TEXT SHOWN →
==*==

At the core of the issue lies a simple but uncomfortable reality. Most hydrogen strategies in the region implicitly assumed a return to stable, moderately priced natural gas. That assumption no longer holds. As gas pricing becomes structurally volatile and increasingly linked to global LNG markets, the economics of hydrogen—particularly blue hydrogen—shift decisively, forcing a reassessment of investment priorities.
The original hydrogen premise in see
South-East Europe entered the hydrogen debate later than Western Europe, but with strong political enthusiasm. The region’s comparative advantages appeared compelling. Gas infrastructure was already in place, industrial demand was concentrated in fertilisers, chemicals and metals, and renewable potential—particularly solar and wind—was significant. Hydrogen was framed as an extension of existing systems rather than a disruptive alternative.

==*==

RECORDS →
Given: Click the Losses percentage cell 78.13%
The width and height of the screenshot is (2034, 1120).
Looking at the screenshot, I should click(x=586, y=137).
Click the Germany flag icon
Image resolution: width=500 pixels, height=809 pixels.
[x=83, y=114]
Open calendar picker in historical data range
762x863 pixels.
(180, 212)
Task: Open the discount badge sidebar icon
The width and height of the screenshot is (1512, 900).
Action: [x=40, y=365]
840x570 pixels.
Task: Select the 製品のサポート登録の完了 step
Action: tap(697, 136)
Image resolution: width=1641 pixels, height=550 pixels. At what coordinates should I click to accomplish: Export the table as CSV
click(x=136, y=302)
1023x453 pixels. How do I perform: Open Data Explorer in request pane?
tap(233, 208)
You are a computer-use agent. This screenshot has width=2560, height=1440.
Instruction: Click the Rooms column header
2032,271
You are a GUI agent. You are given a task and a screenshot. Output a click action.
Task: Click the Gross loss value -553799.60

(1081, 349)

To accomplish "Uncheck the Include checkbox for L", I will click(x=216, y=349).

==*==

TO BE DONE →
a - Reproduce the part of the hydrogen passage starting with "At the core" and going on through "a disruptive alternative.".
b - Extend the passage on hydrogen strategy in South-East Europe, picking up after its final sentence.

ANSWERS TO THE EXERCISES →
a -
At the core of the issue lies a simple but uncomfortable reality. Most hydrogen strategies in the region implicitly assumed a return to stable, moderately priced natural gas. That assumption no longer holds. As gas pricing becomes structurally volatile and increasingly linked to global LNG markets, the economics of hydrogen—particularly blue hydrogen—shift decisively, forcing a reassessment of investment priorities.
The original hydrogen premise in see
South-East Europe entered the hydrogen debate later than Western Europe, but with strong political enthusiasm. The region’s comparative advantages appeared compelling. Gas infrastructure was already in place, industrial demand was concentrated in fertilisers, chemicals and metals, and renewable potential—particularly solar and wind—was significant. Hydrogen was framed as an extension of existing systems rather than a disruptive alternative.

b -
Blue hydrogen, produced from natural gas with carbon capture, emerged as the preferred transitional pathway. It promised lower capital intensity, faster deployment and compatibility with existing gas assets. Pre-crisis cost models assumed natural gas prices of €15–20/MWh, carbon costs below €50 per tonne, and stable long-term contracts. Under those assumptions, blue hydrogen could be produced at €1.8–2.2 per kilogram, competitive with grey hydrogen and attractive for industrial users.
These assumptions shaped project pipelines, feasibility studies and political commitments. What they underestimated was the structural nature of gas repricing after the withdrawal of Russian energy influence.
Gas repricing and the collapse of blue hydrogen economics
The post-2022 gas market has not reverted to its historical equilibrium. Even as headline European prices eased, South-East Europe has remained structurally exposed to volatility, transport constraints and risk premiums. Forward price expectations for the late 2020s now cluster around €30–45/MWh, with winter stress scenarios pushing significantly higher.
This repricing fundamentally alters hydrogen economics. For blue hydrogen, feedstock gas accounts for the majority of production cost. At €35–40/MWh, the levelised cost of blue hydrogen rises sharply to €3.0–3.5 per kilogram, even before accounting for full carbon capture costs and residual emissions penalties.
At these levels, blue hydrogen loses its transitional advantage. It becomes more expensive than many green hydrogen import scenarios projected for the early 2030s and struggles to compete with electrification alternatives in several industrial applications.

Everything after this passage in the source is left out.